At a June 18 hearing before the House Permanent Select Committee on Intelligence, members of Congress were told repeatedly that there are multiple layers of "oversight" for the surveillance programs now in the news. I heard those same assurances repeatedly during the eight years I spent on HPSCI. But as I discovered back then and as some of my colleagues pointed out this week, the reality is that nearly all of the alleged "oversight" is internal to the NSA or the Justice Department. Congress's watchdog, the Government Accountability Office (GAO), is statutorily prohibited from auditing these surveillance programs -- a grave omission that I tried to correct when I served on HPSCI.

Congress created a Privacy and Civil Liberties Oversight Board in the same legislation that created the office of the Director of National Intelligence in 2004. Unfortunately, the Board was never fully staffed and under President Bush was sufficiently politicized that board member Lanny Davis quit in protest. Although the Board was taken out of the Executive Office of the President in subsequent legislation in 2007, it remains understaffed and underfunded nearly a decade after its creation. And only in the wake of the New York Times' revelations is it beginning to focus on our latest surveillance controversy.

And as for the Foreign Intelligence Surveillance Court (FISC), the judicial body designed to review -- and if necessary refuse -- government surveillance requests? Saying "no" to the executive branch is something this court rarely does.

According to data obtained by the Electronic Privacy Information Center, the FISC has approved over 33,000 FISA applications since 1979 and rejected only 11. As the judges on the FISC rotate on and off the court every few years, the ability of the court to maintain a genuine institutional memory and expertise on these issues is compromised. Part of the solution would be for Congress to mandate permanent, independent "special masters" for the FISC.

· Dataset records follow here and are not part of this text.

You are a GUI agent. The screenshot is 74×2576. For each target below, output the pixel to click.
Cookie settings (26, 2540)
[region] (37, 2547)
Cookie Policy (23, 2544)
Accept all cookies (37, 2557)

There is precedent for drawing upon specialized experts to make such weighty determinations. In the Microsoft anti-trust case in the 1990s, for instance, Judge Thomas Pennfield Jackson utilized "special masters" with deep knowledge of computer software. In the complex field of medical malpractice, advocacy groups have supported the creation of special courts staffed by medically trained judges.

We should also consider modifying the statute governing the FISC to ensure judges assigned to it serve for longer terms (say ten years vice the current seven) and that they can be reappointed to the FISC at a subsequent date. Additionally, we should change the law to allow the Government Accountability Office to audit surveillance programs. Finally, Congress should prohibit any attempts to place limits on the ability of American citizens to encrypt their private communications and data, or to require companies in the electronics or telecommunications business from building in "back door" mechanisms to disable encryption used by American citizens.

If federal authorities want to see the data of an American citizen, they should be forced to come through the front door -- and only with a court order based on probable cause, as our Founders intended.

Rep. Rush Holt (D-NJ) represents New Jersey's 12th Congressional District. He is a former member of the House Permanent Select Committee on Intelligence and the former chairman of the House Select Intelligence Oversight Panel.